Semangat Pancasila Harus Terlihat Dalam Aksi, Bukan Hanya Peringatan
Eka Linda Anggraini - Mahasiswa - Foto : Dok. Pribadi -
KORANLINGGAUPOS.ID - Di tengah kemajuan zaman dan derasnya arus digitalisasi, masyarakat Indonesia, termasuk warga Kabupaten Musi Rawas, diingatkan untuk tidak melupakan jati diri bangsa.
Pancasila sebagai dasar negara bukan hanya untuk dihafalkan, melainkan untuk diamalkan dalam kehidupan sehari-hari. Nilai-nilainya perlu diwujudkan dalam tindakan nyata, bukan sekadar kegiatan seremonial semata.
Semangat pengamalan nilai-nilai Pancasila kini mulai diuji oleh perubahan zaman. Gaya hidup serba cepat dan individualistik membuat sebagian masyarakat, khususnya generasi muda, semakin jauh dari semangat gotong royong, kepedulian sosial, dan toleransi yang menjadi ruh Pancasila.
Banyak kalangan menilai bahwa Pancasila saat ini sering hanya menjadi slogan, padahal esensinya justru terletak pada praktik nyata di lapangan. Masyarakat diingatkan bahwa menghafal lima sila belum cukup jika tidak dibarengi dengan penerapan dalam tindakan sehari-hari, seperti membantu tetangga, ikut kerja bakti, dan menghormati sesama.
BACA JUGA:Melayang di Rumah Allah: Tragedi di Masjid Agung Sibolga dan Refleksi Nilai Pancasila
BACA JUGA:MGMP Pendidikan Pancasila Musi Rawas Sukses Adakan Lomba Wawasan Kebangsaan 2025
Di tengah kemajuan teknologi dan media sosial, nilai-nilai Pancasila dapat diterapkan dengan cara sederhana, seperti menggunakan media sosial untuk menyebarkan hal positif, menghindari ujaran kebencian, serta menumbuhkan rasa saling menghargai antar warga.
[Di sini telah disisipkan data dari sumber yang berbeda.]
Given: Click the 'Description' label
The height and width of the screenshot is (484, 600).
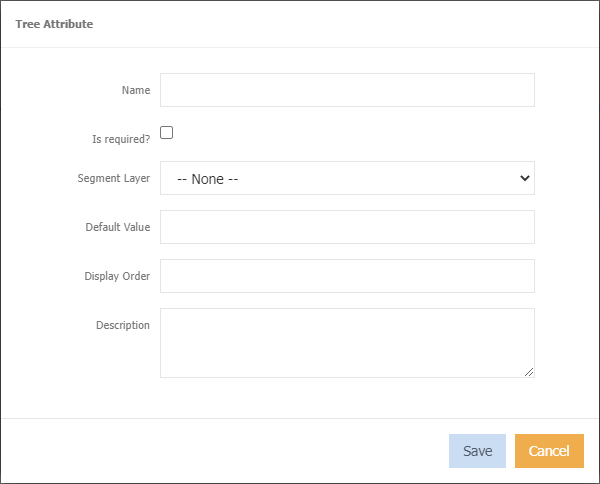Looking at the screenshot, I should (123, 325).
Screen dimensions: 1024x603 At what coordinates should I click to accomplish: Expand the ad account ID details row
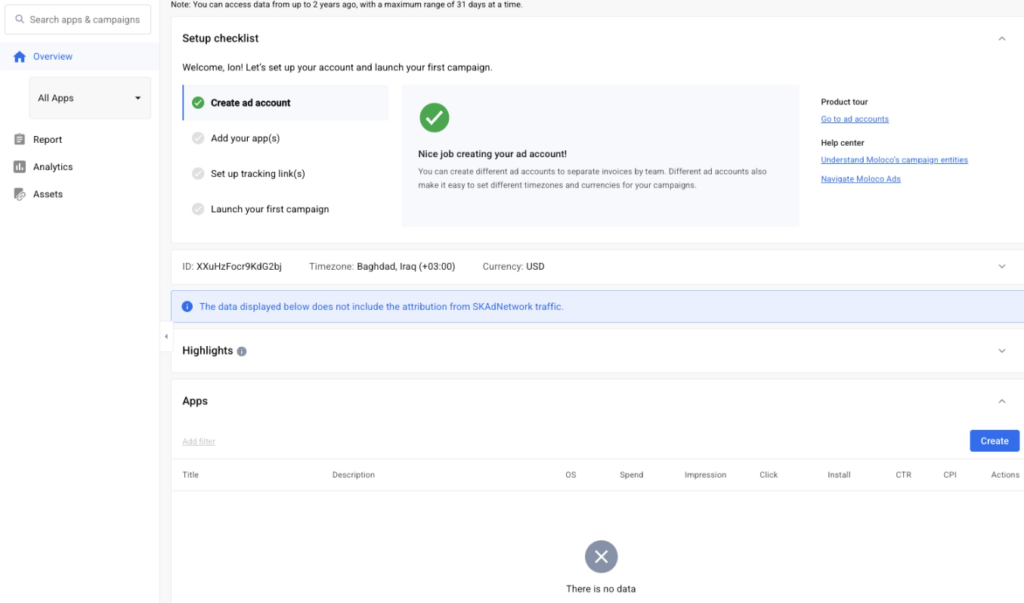(1002, 267)
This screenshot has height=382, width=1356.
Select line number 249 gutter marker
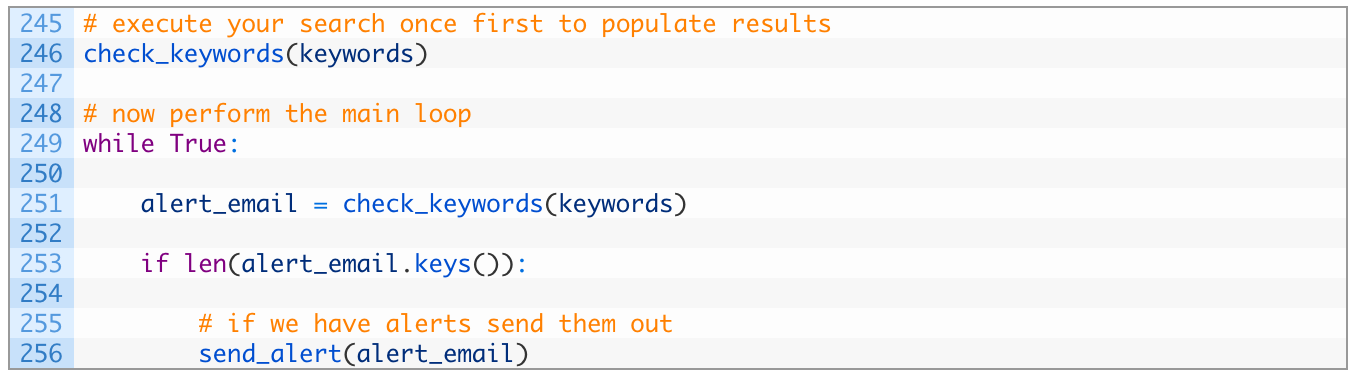[x=41, y=143]
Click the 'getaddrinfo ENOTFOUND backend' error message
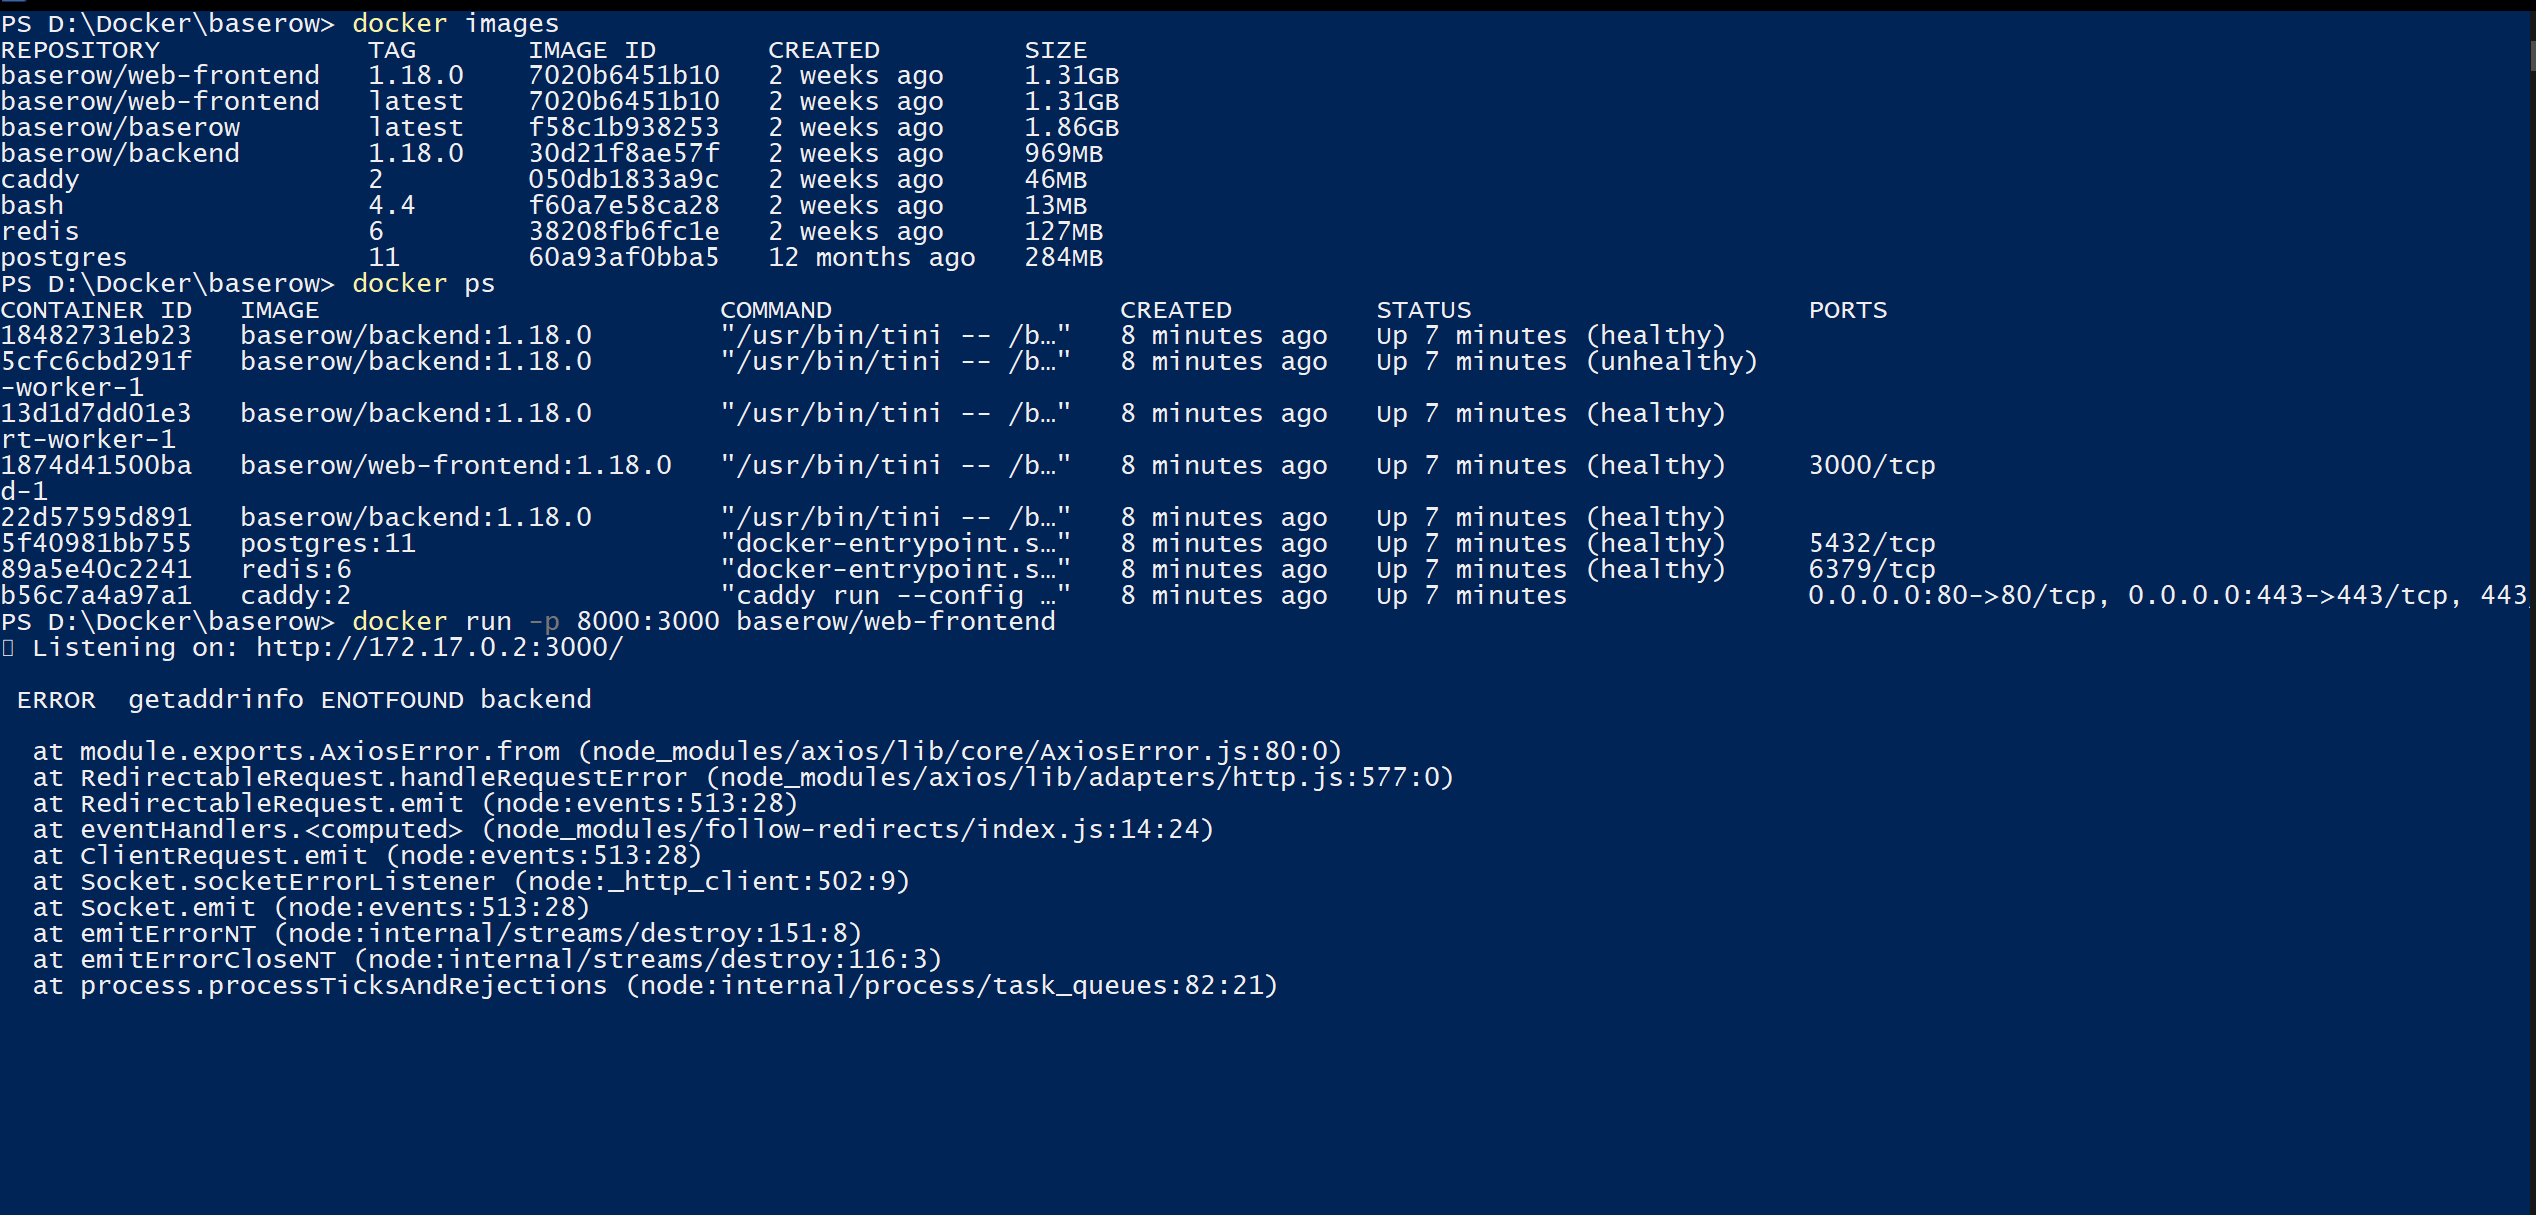Viewport: 2536px width, 1215px height. [x=359, y=700]
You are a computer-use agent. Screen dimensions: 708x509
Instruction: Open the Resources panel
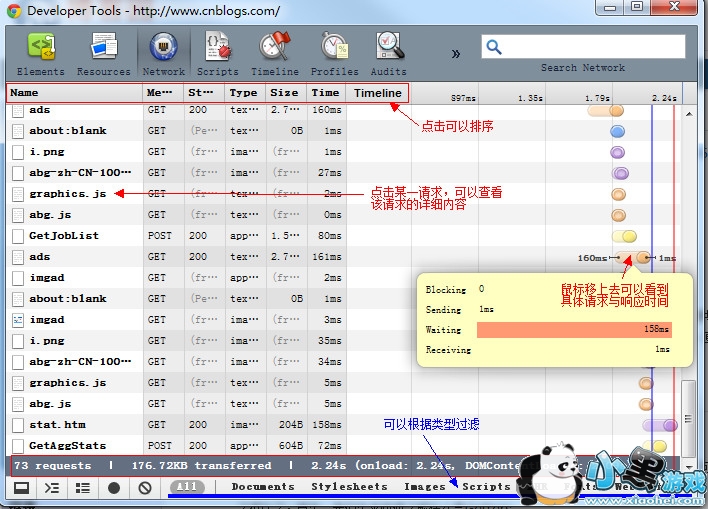click(x=103, y=53)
Meski begitu, Musi Rawas tetap dikenal sebagai daerah yang menjunjung tinggi kebersamaan. Hal ini terlihat dari berbagai kegiatan sosial yang dilakukan masyarakat, seperti kerja bakti memperbaiki jalan desa, pengajian bersama lintas usia, aksi donor darah, hingga bantuan sosial bagi warga kurang mampu. Kegiatan-kegiatan tersebut menjadi bukti bahwa nilai kemanusiaan yang adil dan beradab serta keadilan sosial bagi seluruh rakyat Indonesia masih hidup dan dijaga.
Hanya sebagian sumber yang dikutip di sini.